Vivek Haldar

LLMs eat entry-level SWEs

(This is an edited write-up of my rambling video on the same topic.)

A key point missing in the discourse around “is AI going to make coding redundant?” is that there is a hierarchy to programmers, and there is a hierarchy to the difficulty and ambiguity in programming tasks. It seems obvious to state, but: AI/LLMs will attack the easier side of that spectrum to start with, and in fact, they already are.

I predict that entry-level junior software engineers are going to get eaten by large language models that can generate code.

Now my take is actually a moderate one. If you listen to folks like Matt Welsh of Fixie.ai, he has a much stronger position. He has the position that all software engineering is going to get eaten by LLMs and AI. And maybe that’s true, but I’m making the softer claim that it’s going to happen more immediately and more obviously for entry level positions really soon.

We have to start by first understanding the level progression of software engineers. If you go look at levels.fyi, the levels are similar across most tech companies. The first three levels are L3, L4, L5. L3 is entry-level software engineer. That is usually people new to software engineering or recent graduates. L4 is mid-level. L5 is senior. The general scope and responsibilities for an entry-level L3 software engineer are to design, implement, debug, and deploy software that is fairly well-understood and well-defined in scope. Usually this takes the form of someone a bit more senior like an L4 or an L5 doing the higher level or more complex design for a system and breaking it down into well-defined tasks. Then L3 software engineers do maybe some more detailed design, and the more well-defined and well-scoped implementation tasks to implement that larger system.

Basically, what an entry-level software engineer does is take well-defined, well-scoped tasks and then be proficient enough in coding, debugging skills to quickly, correctly, cleanly implement them and deploy them to production and to be able to debug those things if need be. And then once you get to higher levels like mid-level or senior level, it’s more about being independent. It’s more about larger scope, larger ownership, leadership, all that stuff. But today we’re just talking about entry level software engineers.

So given that description of what an entry level software engineer does, it’s not that hard to see how the code-generating LLMs of today are creeping very close to it. And if you wait another maybe year, which is practically infinity in machine learning time scales, that it would be pretty easy for LLMs to accomplish that. With context windows getting larger and larger, you can fit more and more surrounding code, adding more context so that you can ask the LLM to write code for something that is very specific to your system and to your code base, your module, your implementation and generate code that understands what the surrounding classes and methods and abstractions are doing and actually uses them as opposed to writing generic code that uses publicly available APIs that the LLM has already been trained on.

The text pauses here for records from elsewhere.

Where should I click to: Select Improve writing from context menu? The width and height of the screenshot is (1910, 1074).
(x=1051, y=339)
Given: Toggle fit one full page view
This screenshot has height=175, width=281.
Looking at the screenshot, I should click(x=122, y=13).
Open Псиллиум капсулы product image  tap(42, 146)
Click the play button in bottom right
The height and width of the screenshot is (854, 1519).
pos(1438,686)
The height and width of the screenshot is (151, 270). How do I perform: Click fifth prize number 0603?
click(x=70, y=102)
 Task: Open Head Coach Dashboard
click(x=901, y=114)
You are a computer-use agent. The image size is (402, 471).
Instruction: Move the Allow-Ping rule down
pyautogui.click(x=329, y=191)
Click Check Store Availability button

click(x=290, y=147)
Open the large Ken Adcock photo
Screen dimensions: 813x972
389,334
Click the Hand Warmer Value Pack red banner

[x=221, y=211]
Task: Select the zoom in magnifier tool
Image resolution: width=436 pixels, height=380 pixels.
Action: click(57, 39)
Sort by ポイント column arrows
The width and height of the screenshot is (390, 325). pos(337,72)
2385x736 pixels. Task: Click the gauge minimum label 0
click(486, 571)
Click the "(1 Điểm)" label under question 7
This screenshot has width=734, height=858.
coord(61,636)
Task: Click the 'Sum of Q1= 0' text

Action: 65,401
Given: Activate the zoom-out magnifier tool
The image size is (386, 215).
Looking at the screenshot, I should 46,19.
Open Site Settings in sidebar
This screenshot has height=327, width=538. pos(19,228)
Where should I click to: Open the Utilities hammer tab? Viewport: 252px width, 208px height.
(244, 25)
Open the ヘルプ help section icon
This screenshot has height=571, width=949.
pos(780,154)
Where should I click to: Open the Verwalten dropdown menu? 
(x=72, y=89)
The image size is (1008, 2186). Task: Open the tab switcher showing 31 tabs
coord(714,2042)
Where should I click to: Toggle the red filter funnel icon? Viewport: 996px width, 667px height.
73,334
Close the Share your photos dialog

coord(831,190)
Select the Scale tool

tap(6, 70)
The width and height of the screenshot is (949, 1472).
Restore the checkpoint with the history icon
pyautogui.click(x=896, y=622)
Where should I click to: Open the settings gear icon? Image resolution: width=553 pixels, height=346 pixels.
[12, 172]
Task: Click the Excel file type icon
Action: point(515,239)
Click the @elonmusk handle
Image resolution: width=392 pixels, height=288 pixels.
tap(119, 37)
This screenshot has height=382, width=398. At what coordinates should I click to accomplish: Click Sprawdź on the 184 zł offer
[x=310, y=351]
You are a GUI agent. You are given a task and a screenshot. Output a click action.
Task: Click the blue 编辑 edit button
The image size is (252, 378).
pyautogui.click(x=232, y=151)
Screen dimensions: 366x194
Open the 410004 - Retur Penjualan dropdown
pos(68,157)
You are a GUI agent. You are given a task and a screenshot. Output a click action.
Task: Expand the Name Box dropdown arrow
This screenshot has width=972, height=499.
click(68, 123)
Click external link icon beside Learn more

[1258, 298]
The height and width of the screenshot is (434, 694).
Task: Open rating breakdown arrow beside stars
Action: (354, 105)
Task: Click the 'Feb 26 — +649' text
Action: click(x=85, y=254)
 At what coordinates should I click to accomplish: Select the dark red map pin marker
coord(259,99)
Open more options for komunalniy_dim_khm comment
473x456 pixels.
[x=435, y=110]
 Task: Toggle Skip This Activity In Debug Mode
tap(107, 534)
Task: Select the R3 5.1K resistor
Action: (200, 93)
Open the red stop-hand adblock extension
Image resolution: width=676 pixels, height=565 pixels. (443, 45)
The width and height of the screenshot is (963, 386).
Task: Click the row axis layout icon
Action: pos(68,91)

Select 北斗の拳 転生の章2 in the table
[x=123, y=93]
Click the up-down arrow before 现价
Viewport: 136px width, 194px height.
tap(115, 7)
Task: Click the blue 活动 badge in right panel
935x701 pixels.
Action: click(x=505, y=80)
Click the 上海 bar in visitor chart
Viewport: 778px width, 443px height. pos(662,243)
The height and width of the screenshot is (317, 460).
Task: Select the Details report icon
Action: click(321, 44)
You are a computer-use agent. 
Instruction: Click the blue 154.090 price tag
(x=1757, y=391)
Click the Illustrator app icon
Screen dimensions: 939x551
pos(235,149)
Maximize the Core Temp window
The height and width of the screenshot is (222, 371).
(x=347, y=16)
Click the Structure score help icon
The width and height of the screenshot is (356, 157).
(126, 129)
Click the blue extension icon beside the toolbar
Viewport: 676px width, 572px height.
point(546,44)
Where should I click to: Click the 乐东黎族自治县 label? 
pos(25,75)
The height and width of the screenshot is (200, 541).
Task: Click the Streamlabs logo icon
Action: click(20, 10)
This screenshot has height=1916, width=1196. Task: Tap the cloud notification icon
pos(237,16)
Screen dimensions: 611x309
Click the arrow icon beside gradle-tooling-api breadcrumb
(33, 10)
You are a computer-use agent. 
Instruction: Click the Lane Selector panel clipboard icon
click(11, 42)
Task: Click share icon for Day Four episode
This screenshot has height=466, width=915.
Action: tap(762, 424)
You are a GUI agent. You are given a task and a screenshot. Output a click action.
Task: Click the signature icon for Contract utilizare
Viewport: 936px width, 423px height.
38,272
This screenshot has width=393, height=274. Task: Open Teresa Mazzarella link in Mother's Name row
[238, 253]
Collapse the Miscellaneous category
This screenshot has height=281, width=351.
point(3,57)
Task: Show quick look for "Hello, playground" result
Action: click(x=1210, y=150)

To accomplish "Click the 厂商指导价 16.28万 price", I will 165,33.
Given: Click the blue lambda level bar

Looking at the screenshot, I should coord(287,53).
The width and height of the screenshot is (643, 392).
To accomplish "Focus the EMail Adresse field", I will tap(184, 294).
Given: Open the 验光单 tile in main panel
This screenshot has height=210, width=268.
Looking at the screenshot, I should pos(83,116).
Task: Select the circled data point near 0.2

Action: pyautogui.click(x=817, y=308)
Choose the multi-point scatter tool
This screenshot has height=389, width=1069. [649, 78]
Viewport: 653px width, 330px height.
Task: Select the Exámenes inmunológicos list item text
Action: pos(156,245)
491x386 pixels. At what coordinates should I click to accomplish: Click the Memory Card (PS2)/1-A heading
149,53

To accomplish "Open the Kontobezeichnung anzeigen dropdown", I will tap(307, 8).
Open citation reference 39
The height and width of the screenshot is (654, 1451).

If you look at recent increases in context window lengths, for example, Gemini 1.5 went all the way up to a million tokens, and even larger sizes in research. And a million tokens is pretty huge. A million tokens is 750,000 words. A lot of even medium-complexity GitHub repos could fit entirely within that window. Now, if you’re working in a closed source enterprise code base, it’s probably a lot larger than that, but a million tokens might still be enough to fit the module or the subsystem that an entry-level software engineer is working on. And you can put all that into the context window plus your instructions for what you want to do.

Today the “hit rate” for accomplishing a task right away is not high. Often a human software engineer has to take that first draft and tweak it a little bit to make it work.

The writing is on the wall. What are the implications of that? Are you just going to have senior software engineers do design, spell out architecture, and drive the LLM, so to speak, give the LLM direction, look at its output, nudge it in the correct direction?

It gets a bit more speculative and vague as you go up the stack from junior to mid-level to senior and beyond. But at least for the kinds of things that entry-level software engineers do, I don’t think it’s a far stretch at all to say that code-writing LLMs can do that kind of work. They can do a lot of that kind of work even today, and very soon they’ll be able to do most, if not all of that entry-level work.

The open question is what that means for the overall hiring pipeline, and career development more generally. If you just skip this entry-level step in career development, how does one even get to mid-level or senior level? How do you get the experience needed to reach those levels? It becomes a bootstrapping problem. And I don’t have any good answers to that. I don’t think anyone does. I think all this is happening so fast that everyone is pretty much making it up as they go along.

That’s an important question for computer science or programming graduates coming into the market, into the tech hiring market in the next few years. They’re going to need a lot more than coding and implementation chops to stand out in the hiring pool. And once they do get hired, again, they’re going to need more than coding and implementation chops to stand out among their colleagues.

At the very least, what’s clear is that if you’re graduating now or soon, you have to be extremely familiar and extremely fluent with AI-assisted programming. You have to understand how to prompt an LLM, how to prompt an LLM to get specific kinds of code, how to prompt an LLM to help you debug, how to prompt an LLM to help you critique your code, review your code, debug your code. You have to know various ways of prompting LLMs. You have to know how to work with LLMs. And I think that skill set will become as basic as knowing how to use an IDE or knowing how to do a edit-compile-debug cycle.